Pilot projects in Idaho

Several pilot projects are underway in Idaho. In 2003, the Pacific Northwest Direct Seed Association (PNDSA) was the first group in North America to compile and register a listing of direct seed acres available for a Carbon Offset Trade. These acres were contracted to be direct seeded for 10 years and the stored carbon was marketed, in the form of a lease, to an energy company. Growers were paid for their CO2 as an offset to the energy company's emissions. They continue today to lead the charge on independently marketing carbon credit trading in the agricultural sector in the Pacific Northwest.

The Nez Perce tribe, headquartered in Lapwai, Idaho, is the first forest landowner in the state to receive payment for selling carbon credits from forest management activities. The details and procedures of the stewardship actions and requirements for obtaining and selling carbon credits provide a case study for other landowners who may be interested in payments for carbon credits. The Nez Perce example has attracted regional and national attention (see "Trees eat carbon, emit cash," Spokesman-Review, Spokane, WA, Jan. 26, 2007; Sale of carbon credits helping land-rich,but cash-poor, tribe, The New York Times, May 8, 2007).

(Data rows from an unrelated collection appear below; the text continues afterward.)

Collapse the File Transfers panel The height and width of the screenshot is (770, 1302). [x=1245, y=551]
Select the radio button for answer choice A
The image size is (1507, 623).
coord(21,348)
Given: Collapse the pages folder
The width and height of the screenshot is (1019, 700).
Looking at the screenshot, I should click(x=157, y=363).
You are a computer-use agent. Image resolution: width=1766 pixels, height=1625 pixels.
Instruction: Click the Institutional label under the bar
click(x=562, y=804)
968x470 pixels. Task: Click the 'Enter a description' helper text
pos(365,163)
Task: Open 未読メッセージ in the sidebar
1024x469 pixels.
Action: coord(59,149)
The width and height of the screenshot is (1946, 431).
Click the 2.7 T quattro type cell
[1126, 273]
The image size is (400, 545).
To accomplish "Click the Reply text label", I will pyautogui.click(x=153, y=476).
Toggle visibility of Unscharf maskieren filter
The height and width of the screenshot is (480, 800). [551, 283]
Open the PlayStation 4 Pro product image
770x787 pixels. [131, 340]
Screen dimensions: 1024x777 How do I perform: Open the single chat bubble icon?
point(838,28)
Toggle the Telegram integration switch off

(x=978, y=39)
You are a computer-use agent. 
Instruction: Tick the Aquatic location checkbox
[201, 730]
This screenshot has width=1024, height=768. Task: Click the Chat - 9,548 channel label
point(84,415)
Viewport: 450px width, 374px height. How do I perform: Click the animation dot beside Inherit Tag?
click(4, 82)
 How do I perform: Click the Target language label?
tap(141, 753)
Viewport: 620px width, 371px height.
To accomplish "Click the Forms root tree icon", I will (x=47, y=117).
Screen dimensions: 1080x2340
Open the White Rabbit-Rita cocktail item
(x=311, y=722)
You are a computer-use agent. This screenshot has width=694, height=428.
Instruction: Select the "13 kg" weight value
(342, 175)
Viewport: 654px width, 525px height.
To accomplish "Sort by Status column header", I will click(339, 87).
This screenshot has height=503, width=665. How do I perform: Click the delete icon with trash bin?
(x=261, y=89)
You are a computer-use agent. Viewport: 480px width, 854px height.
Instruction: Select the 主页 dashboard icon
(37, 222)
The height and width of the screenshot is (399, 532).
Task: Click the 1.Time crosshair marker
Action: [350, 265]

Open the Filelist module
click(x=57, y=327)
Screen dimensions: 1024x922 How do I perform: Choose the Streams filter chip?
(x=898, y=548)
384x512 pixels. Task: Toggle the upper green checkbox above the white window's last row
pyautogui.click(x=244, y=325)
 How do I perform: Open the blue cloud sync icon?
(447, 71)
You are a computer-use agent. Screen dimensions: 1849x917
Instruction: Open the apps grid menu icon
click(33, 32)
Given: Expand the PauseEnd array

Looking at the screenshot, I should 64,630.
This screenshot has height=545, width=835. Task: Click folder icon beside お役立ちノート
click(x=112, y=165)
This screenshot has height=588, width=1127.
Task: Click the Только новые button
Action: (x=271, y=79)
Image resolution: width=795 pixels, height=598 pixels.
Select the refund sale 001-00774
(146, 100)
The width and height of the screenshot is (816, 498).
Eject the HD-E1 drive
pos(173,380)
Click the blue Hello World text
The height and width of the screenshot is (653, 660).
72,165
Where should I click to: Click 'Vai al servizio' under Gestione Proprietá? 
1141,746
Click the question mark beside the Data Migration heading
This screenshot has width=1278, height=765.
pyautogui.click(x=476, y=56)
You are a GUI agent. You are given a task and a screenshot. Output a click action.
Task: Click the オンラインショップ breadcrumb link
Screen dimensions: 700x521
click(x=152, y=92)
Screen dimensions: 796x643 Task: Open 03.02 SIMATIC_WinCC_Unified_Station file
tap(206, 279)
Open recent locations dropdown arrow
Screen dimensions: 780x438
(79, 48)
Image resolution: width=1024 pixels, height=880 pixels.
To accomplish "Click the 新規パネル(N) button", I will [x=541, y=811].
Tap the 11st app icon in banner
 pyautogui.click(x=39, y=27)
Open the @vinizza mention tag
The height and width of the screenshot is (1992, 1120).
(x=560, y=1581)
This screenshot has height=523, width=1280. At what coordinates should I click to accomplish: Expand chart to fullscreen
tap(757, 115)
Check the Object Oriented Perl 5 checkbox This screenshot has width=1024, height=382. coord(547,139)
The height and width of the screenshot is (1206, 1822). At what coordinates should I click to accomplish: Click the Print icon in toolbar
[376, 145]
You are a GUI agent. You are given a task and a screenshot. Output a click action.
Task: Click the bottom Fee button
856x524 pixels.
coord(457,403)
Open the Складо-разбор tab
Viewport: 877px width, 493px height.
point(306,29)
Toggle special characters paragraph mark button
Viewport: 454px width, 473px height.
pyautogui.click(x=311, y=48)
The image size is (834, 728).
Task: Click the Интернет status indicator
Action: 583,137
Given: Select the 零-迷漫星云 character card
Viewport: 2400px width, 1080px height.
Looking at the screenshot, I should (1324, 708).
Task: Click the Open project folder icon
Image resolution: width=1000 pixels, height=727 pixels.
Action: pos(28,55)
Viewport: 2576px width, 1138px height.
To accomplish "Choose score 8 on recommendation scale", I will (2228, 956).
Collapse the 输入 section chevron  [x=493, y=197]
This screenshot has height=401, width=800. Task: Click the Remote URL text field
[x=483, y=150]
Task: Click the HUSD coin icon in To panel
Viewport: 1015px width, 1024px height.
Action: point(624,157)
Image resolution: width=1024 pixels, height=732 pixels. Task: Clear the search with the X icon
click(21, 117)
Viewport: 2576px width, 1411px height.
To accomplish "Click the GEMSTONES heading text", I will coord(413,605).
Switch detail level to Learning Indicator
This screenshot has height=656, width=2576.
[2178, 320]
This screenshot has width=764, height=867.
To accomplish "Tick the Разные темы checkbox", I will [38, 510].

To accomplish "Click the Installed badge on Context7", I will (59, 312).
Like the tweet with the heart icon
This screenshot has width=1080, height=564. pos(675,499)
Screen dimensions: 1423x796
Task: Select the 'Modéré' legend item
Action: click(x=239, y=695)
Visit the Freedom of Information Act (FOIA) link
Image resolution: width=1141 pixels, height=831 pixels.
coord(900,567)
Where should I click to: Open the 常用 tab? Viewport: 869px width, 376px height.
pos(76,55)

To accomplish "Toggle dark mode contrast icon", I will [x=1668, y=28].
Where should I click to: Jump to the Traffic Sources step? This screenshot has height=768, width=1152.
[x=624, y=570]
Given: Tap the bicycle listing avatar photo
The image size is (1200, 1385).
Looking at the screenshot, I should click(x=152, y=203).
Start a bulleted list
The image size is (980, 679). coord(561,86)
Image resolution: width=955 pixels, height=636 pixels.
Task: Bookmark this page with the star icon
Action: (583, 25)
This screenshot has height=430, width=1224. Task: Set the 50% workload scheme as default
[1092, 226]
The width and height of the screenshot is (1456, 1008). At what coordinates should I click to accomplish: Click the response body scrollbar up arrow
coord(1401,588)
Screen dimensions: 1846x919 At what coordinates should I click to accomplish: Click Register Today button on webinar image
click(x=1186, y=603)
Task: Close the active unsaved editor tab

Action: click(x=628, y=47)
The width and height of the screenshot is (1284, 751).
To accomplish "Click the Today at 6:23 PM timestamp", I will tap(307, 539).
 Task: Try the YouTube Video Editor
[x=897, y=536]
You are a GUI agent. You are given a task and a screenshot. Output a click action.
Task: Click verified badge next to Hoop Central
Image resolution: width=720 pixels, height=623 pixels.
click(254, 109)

High Country Resource Conservation & Development Council, Three Rivers RC&D Council, and soil conservation districts in eastern Idaho are in the process of developing a rangeland pilot carbon trade through the CCX. This project will inform ranchers and farmers on how to use their private grazing lands for carbon credits, a commodity sold on the Chicago Climate Exchange. The goal of the project is to collectively reach a minimum of 100,000 metric tons of carbon sequestered in the rangeland soils from eligible landowners. That is roughly equal to approximately 125,000 acres of rangeland in and around eastern Idaho.

The Clearwater RC&D Council is also involved in a potential carbon credit pilot project in north central Idaho, and has recently been approved as a NCOC Affiliate Member. They are planning to use the city of Moscow, Idaho as a pilot to establish inventory procedures and protocol to document carbon credits. It is their hope to aggregate all the communities in Idaho and market the aggregated credits.

In support of these pilot project efforts, the Advisory Committee is currently working directly with the CCX to get a designated cropping region established for future cropland trades in Idaho. As part of this effort the Committee is working with area and regional soil scientists to compile the most up to date soil organic carbon information available to validate this designation. There are several categories of carbon sequestration credits available. CCX has developed protocols for forestry, cropland, rangeland, grassland, methane and others. The NCOC website has more information about these protocols, and applications for:

Map of Idaho showing 14-40" annual precipitation

Carbon Credit Calculator

The Illinois Conservation & Climate Initiative website has a carbon credit calculator that may give an Idaho operator a rough idea as to the quantity of carbon credits on his operation, given various market parameters.

Determining Eligibility

CCX has determined that zones with annual precipitation between 14 and 40 inches best meet the criteria for carbon sequestration. A map of Idaho (2MB PDF) is now available showing eligible areas based on precipitation and land resource regions in the state.